Exercise directions
Copy exactly the lines from the one containing "You are a computer-use" through the last line of the records below, including both, and leave out any pictures.

Source data
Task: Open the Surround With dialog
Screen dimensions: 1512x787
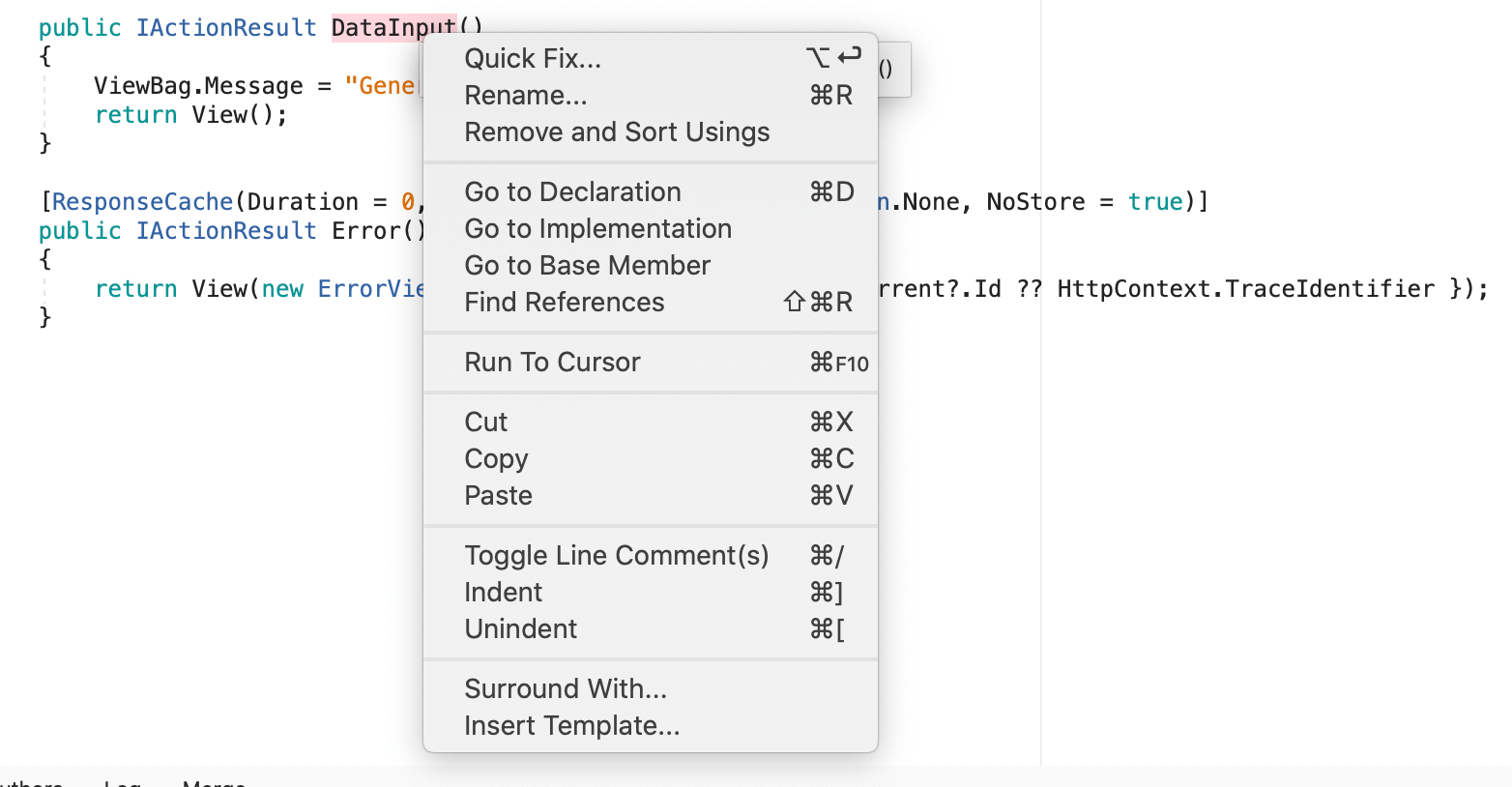Action: coord(566,688)
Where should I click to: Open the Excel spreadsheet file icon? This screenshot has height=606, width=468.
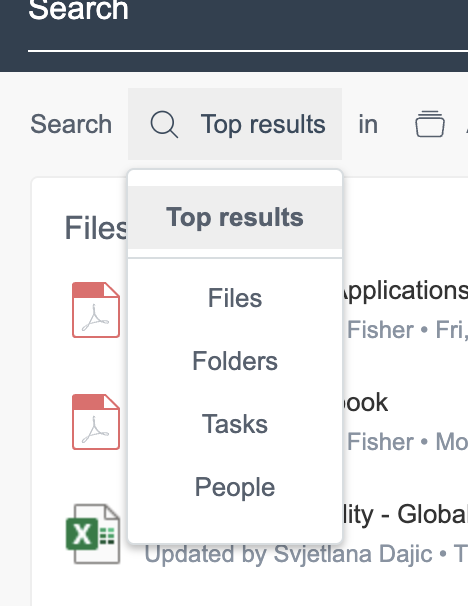pos(93,534)
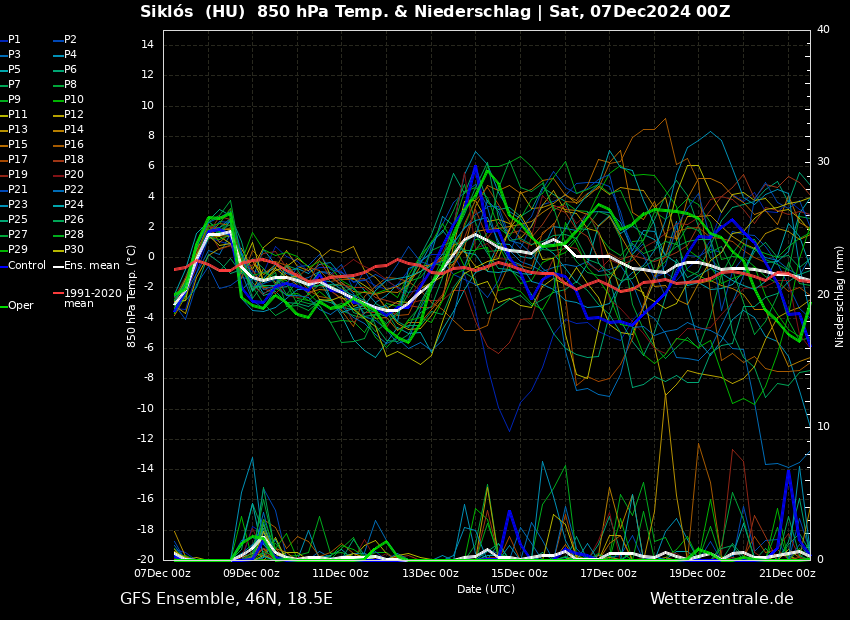850x620 pixels.
Task: Click the Oper legend entry
Action: click(x=20, y=306)
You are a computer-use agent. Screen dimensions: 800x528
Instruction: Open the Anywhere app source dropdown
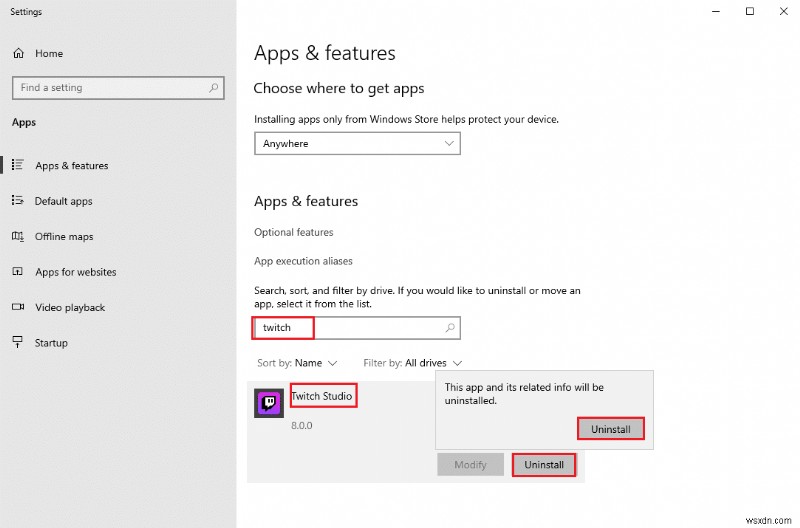pos(357,144)
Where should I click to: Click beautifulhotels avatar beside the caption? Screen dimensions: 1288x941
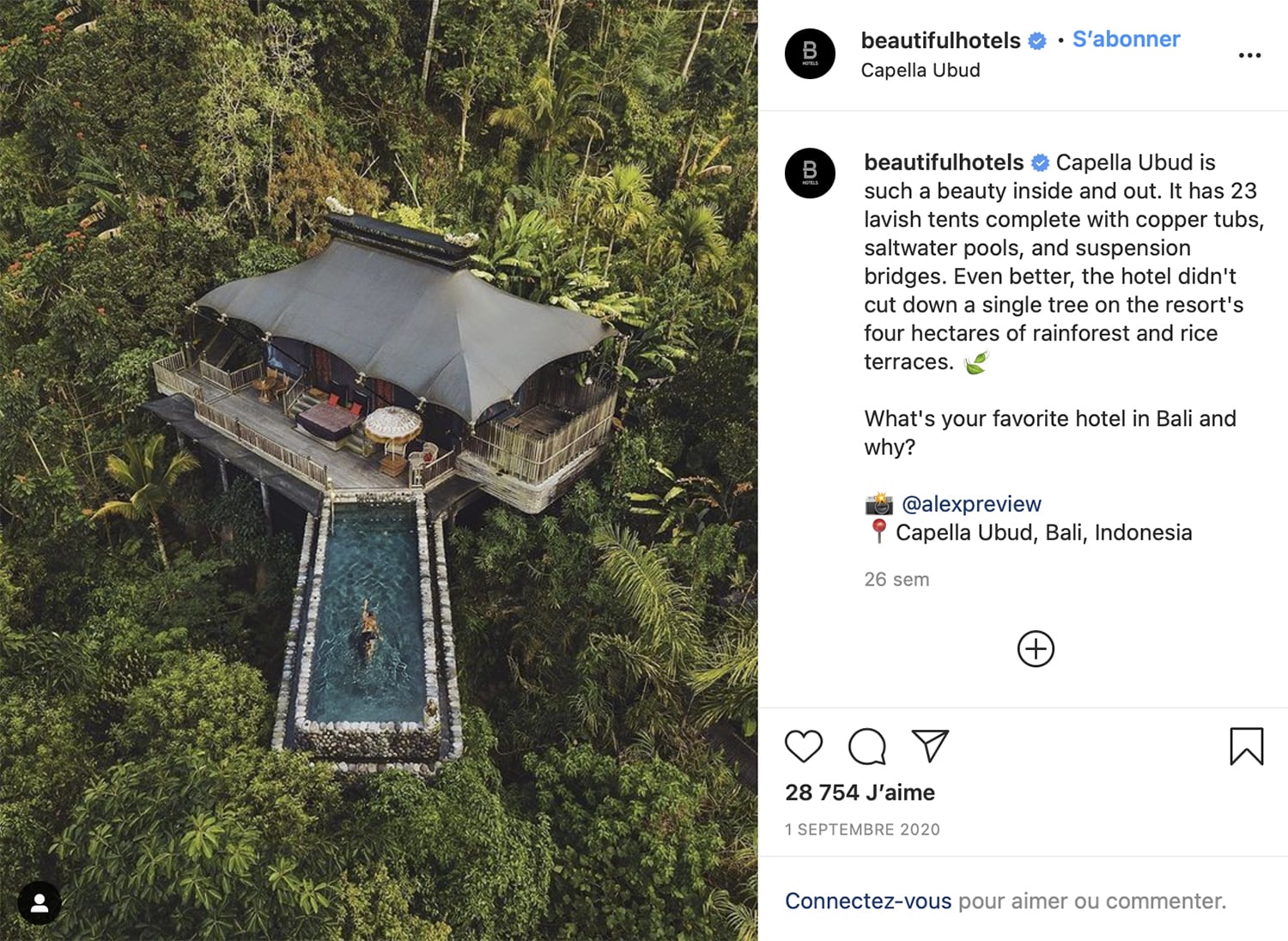pyautogui.click(x=810, y=173)
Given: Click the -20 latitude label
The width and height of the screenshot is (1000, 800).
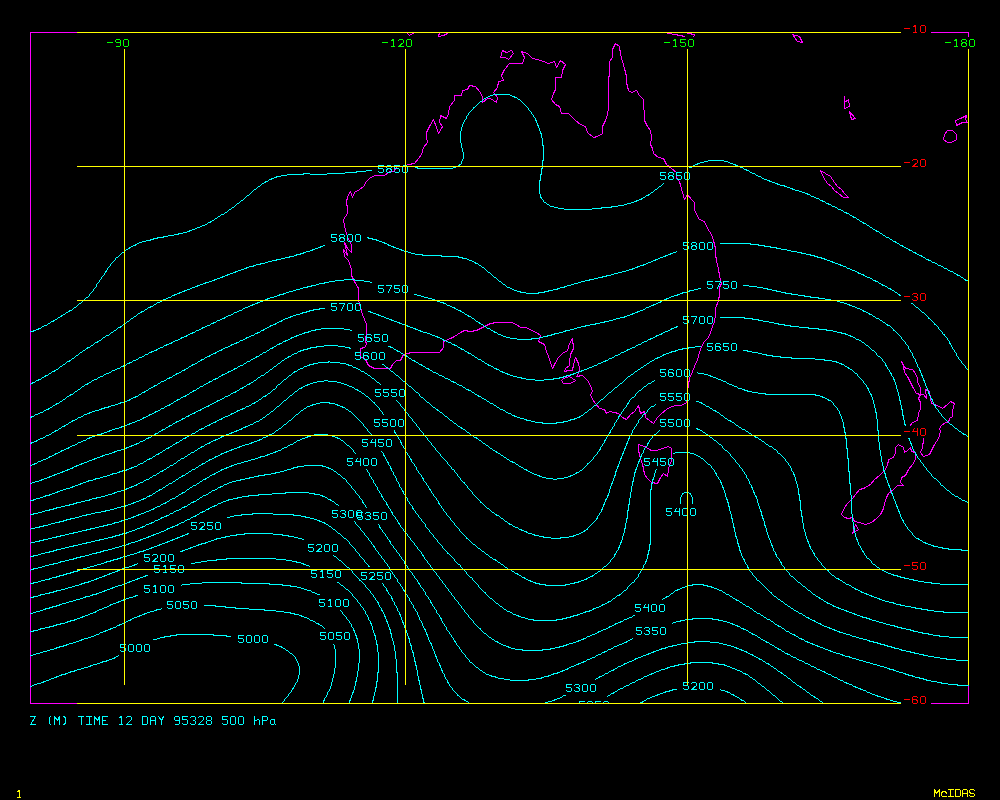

Exercise response
You are a computer-use agent. Screen dimensions: 800x528
Instruction: Open the Anywhere app source dropdown
pos(357,144)
Where should I click to: Click beautifulhotels avatar beside the caption? Screen dimensions: 1288x941
pyautogui.click(x=810, y=173)
Given: Click the -20 latitude label
The width and height of the screenshot is (1000, 800).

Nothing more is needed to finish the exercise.